Boundary-layer development beyond a critical value

Abstract

Two initial-value problems are considered involving a parameter \(\alpha \), the corresponding steady states have a critical value at \(\alpha =\alpha _c<0\) with steady state solutions possible only if \(\alpha \ge \alpha _c\). The aim is to compare how the solution to these two problems evolves in time. For the first problem we find that a solution exists for all time with a two-region structure having a self-similar relatively thin front region moving away from the wall and an inner inviscid region, increasing exponentially in thickness at a rate proportional to \(\hbox {e}^{|\alpha |\,t}\).

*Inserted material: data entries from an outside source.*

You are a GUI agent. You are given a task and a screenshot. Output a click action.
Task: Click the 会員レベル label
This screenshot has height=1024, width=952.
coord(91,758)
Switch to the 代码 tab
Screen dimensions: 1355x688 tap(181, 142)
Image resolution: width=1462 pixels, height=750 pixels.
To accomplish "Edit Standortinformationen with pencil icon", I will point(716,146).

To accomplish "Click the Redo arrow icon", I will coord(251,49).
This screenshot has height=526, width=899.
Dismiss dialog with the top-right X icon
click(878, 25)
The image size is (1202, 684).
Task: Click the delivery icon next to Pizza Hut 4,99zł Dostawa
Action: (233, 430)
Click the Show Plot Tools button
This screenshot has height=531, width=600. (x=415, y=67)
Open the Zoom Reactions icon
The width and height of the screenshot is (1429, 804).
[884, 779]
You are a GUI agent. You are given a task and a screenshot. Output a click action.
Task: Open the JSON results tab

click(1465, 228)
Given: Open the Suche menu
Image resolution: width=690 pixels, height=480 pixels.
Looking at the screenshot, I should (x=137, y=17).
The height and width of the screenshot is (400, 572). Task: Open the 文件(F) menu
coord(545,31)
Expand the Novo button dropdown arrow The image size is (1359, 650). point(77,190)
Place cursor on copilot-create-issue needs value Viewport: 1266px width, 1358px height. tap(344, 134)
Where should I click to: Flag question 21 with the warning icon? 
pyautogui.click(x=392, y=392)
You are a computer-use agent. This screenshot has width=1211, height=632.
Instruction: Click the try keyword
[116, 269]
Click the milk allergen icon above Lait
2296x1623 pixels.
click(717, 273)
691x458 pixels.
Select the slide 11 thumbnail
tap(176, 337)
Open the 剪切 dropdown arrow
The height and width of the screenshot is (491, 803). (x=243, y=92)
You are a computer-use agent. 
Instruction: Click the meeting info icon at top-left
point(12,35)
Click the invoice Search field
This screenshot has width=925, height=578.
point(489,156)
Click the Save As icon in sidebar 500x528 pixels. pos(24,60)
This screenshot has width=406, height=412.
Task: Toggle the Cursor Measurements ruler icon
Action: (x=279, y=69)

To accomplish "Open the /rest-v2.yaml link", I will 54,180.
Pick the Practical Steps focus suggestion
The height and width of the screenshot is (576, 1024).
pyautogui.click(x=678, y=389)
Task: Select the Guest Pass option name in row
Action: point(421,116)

A finite-time singularity develops in the second problem, the nature of this singularity being derived in terms of the time difference \(\tau =t_s-t\), where the singularity occurs at time \(t_s\), showing that the velocity becomes singular at a rate proportional to \(\tau ^{-1}\) and the thickness of the boundary-layer increasing at a rate proportional to \(\tau ^{-1/2}\).

Appendix

A very much simplified and dimensionless version derivation of Eq. (1).

In a porous medium with the flow given by Darcy’s law the flow near a forward stagnation point with an outer flow is given by (in the usual notation)

$$\begin{aligned} u=x\,(\beta \,\theta +1) \end{aligned}$$

(42)

where \(\beta \) is a parameter measuring convective to outer flow effects. Define a stream function \(\psi \) by \(\psi =x\,f(y,t)\) and taking \(\theta =\theta (y,t)\), as is standard for a stagnation point, the heat transfer (energy) equation gives

$$\begin{aligned} \frac{\displaystyle \partial \theta }{\displaystyle \partial t}-f\,\frac{\displaystyle \partial \theta }{\displaystyle \partial y}=\frac{\displaystyle \partial ^2 \theta }{\displaystyle \partial y^2} \end{aligned}$$

(43)

with, from (42),

$$\begin{aligned} \theta =\frac{1}{\beta }\,\left( \frac{\displaystyle \partial f}{\displaystyle \partial y}-1\right) \end{aligned}$$

(44)

Equation (43) then gives Eq. (1) on putting \(\alpha =1+\beta \).

The solution develops initially in terms of the independent variable \(\eta =y/t^{1/2}\), as is the case in many other problems of this type. This form can be seen, for example, in the small time behaviour for \(\alpha =0.5\) in Fig. 3. The numerical integrations used the variable y to reflect the behaviour at larger times, though this did require a small time step at the start of the numerical solution.